Whenever a line in the entries includes the word "computer", copy that line out.

Data in this exercise section start

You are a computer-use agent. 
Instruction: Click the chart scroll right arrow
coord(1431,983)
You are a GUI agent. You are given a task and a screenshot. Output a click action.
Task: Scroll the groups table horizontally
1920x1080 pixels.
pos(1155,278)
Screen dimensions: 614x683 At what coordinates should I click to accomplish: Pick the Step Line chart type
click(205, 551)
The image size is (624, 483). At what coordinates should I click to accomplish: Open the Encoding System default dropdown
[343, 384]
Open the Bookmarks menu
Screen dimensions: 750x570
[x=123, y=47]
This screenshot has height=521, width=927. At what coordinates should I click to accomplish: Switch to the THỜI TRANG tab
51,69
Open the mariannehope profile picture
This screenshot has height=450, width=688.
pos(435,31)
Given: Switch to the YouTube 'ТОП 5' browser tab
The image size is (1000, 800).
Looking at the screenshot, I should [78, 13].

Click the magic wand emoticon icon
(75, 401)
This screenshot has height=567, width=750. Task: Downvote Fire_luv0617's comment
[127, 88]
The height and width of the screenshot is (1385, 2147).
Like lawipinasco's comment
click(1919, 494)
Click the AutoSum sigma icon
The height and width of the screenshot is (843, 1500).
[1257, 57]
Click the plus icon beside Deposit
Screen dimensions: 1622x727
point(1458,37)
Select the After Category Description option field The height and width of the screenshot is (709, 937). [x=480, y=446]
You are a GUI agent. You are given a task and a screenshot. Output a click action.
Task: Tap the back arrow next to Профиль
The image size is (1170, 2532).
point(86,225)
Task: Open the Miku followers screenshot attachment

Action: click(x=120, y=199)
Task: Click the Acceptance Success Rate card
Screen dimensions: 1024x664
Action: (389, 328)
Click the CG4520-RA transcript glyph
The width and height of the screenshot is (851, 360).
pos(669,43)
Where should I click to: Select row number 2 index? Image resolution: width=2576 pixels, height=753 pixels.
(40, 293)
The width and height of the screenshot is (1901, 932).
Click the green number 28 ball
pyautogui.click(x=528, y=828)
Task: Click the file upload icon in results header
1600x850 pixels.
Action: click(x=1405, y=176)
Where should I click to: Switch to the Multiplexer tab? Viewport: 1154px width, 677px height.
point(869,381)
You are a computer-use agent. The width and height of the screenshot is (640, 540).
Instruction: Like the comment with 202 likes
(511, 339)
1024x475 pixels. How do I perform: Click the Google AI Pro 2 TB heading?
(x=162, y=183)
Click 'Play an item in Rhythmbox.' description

Data in this exercise section end

**Output of the exercise:**
You are a computer-use agent. 
You are a computer-use agent. The width and height of the screenshot is (640, 540).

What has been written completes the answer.